Na conferência de imprensa, um jogador tão talentoso como Bernardo Silva era todo ele vergonha e gratidão, como se ele e os outros colegas fossem os beneficiários imerecidos do acaso cósmico que os pôs a jogar ao lado de Ronaldo: “Sobretudo um grande Cristiano [o que fez a diferença]. Há que dar-lhe o mérito. Esteve ao seu melhor nível e quando ele está ao seu melhor nível tudo é possível.” Estar ao melhor nível é um eufemismo. A única comparação possível é a de um general a carregar os soldados feridos pelo campo de batalha, com morteiros a caírem-lhe ao lado e balas a assobiarem-lhe aos ouvidos, enquanto afasta o inimigo com tiros tão precisos como os de um sniper. Ontem, quando Nacho desenhou o terceiro golo, a primeira coisa que pensei foi: “lá vai o Ronaldo ter de marcar mais um.” A solução não estava na equipa, na tática, no treinador. Estava em Ronaldo, esse extra-terrestre graças ao qual vivemos há anos acima das nossas possibilidades futebolísticas.

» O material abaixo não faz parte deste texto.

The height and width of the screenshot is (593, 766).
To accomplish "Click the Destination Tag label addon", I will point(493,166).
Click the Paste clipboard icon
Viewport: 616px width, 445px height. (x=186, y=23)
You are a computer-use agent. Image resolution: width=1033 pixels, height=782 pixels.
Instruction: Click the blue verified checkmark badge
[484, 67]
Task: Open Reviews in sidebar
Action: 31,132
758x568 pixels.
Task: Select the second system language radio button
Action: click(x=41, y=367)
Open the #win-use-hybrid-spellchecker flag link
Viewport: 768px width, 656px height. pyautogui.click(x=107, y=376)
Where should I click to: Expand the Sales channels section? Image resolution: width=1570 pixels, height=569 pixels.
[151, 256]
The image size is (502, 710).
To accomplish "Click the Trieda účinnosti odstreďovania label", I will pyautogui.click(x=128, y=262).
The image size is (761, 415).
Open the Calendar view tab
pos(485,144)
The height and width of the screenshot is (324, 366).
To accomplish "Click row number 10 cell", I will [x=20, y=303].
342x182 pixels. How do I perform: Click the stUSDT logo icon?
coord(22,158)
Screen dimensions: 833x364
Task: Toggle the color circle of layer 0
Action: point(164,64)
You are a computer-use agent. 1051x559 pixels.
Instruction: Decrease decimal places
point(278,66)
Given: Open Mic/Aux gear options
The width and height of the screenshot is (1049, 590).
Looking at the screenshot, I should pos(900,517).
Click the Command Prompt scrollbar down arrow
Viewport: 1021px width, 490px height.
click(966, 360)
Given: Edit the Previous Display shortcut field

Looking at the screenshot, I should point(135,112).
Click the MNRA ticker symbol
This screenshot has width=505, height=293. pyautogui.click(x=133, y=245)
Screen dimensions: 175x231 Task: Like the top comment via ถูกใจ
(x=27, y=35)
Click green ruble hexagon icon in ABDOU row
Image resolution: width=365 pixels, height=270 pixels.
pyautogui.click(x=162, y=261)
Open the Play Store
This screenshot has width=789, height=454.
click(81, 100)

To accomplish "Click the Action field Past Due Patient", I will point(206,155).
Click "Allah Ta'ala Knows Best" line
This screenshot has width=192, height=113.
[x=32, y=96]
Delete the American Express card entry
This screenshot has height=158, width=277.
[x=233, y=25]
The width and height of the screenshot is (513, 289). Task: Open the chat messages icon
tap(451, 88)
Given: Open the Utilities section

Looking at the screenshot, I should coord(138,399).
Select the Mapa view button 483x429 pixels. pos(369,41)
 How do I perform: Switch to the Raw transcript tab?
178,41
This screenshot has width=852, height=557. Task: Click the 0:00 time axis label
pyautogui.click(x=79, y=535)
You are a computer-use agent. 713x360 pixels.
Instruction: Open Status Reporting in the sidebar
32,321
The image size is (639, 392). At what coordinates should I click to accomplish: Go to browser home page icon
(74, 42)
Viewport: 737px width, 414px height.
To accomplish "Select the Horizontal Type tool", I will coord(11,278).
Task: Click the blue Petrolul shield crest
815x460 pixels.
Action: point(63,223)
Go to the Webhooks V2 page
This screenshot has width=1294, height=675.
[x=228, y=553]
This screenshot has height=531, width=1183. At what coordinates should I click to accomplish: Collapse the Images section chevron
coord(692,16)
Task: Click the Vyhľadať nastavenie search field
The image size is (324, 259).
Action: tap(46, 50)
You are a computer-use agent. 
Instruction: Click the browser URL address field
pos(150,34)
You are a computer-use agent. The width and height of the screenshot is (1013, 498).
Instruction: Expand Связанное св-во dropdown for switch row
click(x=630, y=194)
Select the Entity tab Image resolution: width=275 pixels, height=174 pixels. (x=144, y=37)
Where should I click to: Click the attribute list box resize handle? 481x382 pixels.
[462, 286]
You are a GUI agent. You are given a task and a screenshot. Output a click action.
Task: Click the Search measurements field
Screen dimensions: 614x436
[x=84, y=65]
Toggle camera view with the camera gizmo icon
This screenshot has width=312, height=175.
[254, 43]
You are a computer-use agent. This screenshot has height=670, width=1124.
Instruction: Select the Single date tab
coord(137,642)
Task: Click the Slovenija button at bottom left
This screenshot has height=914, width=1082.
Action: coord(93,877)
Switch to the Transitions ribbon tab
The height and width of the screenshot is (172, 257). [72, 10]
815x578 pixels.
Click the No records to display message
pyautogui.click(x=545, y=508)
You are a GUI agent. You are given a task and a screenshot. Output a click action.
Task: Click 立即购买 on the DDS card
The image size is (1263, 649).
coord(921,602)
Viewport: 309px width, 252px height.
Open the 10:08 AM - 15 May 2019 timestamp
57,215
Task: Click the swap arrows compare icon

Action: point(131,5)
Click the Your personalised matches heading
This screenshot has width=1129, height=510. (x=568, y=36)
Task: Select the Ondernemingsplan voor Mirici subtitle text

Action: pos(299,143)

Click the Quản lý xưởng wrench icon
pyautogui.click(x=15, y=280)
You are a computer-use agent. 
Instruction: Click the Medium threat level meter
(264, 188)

Outro dos grandes prazeres do Mundial é que não há espaço para ideologias dogmáticas sobre o que deve ser o futebol. Xavi Hernández, enorme futebolista e lamentável guardião de uma pretensa pureza futebolística, deve assistir com mágoa atenuada pela prodigalidade qatari aos jogos do Mundial em que tanto podemos admirar o jogo de posse da Espanha como o brilhantismo de Ronaldo e menos dez. Tanto podemos deliciar-nos com uma recepção de bola de um jogador marroquino cujo nome esquecemos como podemos saudar a tenacidade defensiva dos iranianos cujos nomes não queremos lembrar. Podemos agradecer a audácia de Deschamps em apresentar um trio de ataque com Mbappé, Dembelé e Griezmann e, ao mesmo tempo, sentir como uma terrível injustiça a derrota da Austrália, ainda por cima atirada ao tapete por um daqueles golos de Charlot. Podemos achar que a Dinamarca não merecia ganhar e, simultaneamente, pensar que sem a vitória dos dinamarqueses não teríamos o drama de Cueva, que abandonou o relvado em lágrimas por ter falhado um penalty. Podemos vibrar com a entrada em campo da Argentina, apesar de a mais bela camisola do mundo só se ver nos adeptos na bancada, e reconhecer, não obstante, o mérito dos islandeses.